Search the data for the string "computer" and extract every line where it appears.

=== Given records ===

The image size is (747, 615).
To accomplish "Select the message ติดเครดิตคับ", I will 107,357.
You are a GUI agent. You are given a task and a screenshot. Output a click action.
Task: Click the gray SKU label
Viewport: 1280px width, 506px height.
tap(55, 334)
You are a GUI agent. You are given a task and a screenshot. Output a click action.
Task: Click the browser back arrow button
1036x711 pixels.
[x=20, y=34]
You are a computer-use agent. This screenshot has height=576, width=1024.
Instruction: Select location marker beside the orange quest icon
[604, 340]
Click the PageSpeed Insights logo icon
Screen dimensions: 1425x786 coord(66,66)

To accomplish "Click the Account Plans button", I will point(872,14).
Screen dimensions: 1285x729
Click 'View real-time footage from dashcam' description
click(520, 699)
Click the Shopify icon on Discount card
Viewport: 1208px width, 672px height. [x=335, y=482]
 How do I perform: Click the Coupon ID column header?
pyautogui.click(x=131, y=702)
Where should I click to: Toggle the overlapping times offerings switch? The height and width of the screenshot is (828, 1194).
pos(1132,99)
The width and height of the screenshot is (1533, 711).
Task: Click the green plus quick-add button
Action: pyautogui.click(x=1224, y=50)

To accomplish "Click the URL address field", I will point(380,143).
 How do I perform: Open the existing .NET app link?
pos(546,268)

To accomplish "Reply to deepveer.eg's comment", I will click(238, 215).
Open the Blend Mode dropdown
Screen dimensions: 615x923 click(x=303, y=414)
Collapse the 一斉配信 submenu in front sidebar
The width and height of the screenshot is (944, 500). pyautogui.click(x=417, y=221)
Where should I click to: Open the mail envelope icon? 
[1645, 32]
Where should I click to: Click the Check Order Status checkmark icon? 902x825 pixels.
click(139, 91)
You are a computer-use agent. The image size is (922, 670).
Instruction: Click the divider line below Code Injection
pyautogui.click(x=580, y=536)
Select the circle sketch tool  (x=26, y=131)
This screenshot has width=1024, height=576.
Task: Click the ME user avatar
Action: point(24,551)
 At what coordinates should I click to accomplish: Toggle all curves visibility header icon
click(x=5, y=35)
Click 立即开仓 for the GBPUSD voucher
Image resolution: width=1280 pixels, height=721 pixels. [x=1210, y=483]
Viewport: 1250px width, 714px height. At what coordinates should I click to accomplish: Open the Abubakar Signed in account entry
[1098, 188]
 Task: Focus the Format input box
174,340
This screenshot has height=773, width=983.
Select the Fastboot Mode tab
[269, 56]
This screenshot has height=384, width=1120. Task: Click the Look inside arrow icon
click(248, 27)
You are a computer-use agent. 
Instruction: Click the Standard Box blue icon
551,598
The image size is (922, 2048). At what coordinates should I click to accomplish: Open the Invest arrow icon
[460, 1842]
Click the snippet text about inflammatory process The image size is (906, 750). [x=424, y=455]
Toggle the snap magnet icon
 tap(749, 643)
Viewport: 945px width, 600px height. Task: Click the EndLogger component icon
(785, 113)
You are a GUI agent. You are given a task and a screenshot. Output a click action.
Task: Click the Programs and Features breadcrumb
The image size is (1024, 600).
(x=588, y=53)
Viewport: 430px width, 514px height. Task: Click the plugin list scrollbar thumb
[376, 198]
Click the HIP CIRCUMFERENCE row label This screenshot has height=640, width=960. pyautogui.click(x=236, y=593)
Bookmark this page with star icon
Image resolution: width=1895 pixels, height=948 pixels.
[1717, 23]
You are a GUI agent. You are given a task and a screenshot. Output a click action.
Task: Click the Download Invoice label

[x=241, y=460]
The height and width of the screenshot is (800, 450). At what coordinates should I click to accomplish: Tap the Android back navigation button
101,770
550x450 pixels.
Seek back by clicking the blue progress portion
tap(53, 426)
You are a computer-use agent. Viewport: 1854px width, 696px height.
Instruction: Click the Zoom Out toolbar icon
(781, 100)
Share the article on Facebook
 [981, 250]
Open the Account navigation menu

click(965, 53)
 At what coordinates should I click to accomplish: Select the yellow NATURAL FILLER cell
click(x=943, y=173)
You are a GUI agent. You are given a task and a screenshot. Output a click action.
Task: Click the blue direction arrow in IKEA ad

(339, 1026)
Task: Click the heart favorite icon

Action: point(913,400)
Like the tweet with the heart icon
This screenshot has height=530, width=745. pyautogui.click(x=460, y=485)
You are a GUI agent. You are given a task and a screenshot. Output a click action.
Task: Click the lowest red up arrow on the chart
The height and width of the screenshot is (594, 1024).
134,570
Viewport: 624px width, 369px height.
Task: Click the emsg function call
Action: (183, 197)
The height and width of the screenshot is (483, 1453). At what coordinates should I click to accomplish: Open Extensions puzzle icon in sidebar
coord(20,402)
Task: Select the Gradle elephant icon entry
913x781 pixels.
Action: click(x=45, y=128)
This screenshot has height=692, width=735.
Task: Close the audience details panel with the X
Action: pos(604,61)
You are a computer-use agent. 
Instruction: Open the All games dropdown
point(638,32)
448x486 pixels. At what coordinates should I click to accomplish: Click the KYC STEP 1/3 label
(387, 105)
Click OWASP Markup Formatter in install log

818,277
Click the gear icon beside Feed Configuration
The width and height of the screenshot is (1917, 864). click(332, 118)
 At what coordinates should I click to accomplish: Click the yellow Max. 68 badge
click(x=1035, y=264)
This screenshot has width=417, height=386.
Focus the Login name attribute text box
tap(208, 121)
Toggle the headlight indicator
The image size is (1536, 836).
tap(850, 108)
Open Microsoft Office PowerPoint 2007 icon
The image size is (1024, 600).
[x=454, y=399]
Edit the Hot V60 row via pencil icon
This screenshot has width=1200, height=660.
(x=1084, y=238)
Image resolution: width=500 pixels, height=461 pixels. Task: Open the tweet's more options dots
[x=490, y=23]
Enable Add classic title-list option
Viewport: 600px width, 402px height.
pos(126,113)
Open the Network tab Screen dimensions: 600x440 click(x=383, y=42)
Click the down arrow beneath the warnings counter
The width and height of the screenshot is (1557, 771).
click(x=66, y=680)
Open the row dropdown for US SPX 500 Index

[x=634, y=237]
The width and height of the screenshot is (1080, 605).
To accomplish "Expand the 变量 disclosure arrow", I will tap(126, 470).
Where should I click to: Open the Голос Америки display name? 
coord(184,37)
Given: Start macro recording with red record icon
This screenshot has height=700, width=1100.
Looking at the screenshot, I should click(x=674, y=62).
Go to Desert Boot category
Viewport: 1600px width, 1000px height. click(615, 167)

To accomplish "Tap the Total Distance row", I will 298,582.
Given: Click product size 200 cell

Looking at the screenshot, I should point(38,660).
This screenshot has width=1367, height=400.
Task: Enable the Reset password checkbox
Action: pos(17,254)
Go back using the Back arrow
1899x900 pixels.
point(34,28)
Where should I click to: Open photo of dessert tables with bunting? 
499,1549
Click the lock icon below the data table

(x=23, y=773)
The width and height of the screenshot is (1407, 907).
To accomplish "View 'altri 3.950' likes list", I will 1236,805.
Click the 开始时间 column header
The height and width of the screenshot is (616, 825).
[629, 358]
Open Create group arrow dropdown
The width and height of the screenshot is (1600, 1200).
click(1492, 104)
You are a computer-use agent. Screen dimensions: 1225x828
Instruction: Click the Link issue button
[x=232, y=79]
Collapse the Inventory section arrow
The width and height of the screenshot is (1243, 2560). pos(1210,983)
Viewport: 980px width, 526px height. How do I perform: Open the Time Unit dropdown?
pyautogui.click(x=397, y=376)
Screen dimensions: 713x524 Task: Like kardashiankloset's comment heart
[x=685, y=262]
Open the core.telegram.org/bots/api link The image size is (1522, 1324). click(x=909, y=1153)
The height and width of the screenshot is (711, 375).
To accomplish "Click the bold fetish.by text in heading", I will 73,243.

===

◆ Response
You are a computer-use agent. This screenshot has height=576, width=1024.
You are a computer-use agent. The image size is (922, 670).
You are a computer-use agent. 
You are a computer-use agent. Viewport: 1854px width, 696px height.
You are a computer-use agent. 
You are a computer-use agent. Screen dimensions: 1225x828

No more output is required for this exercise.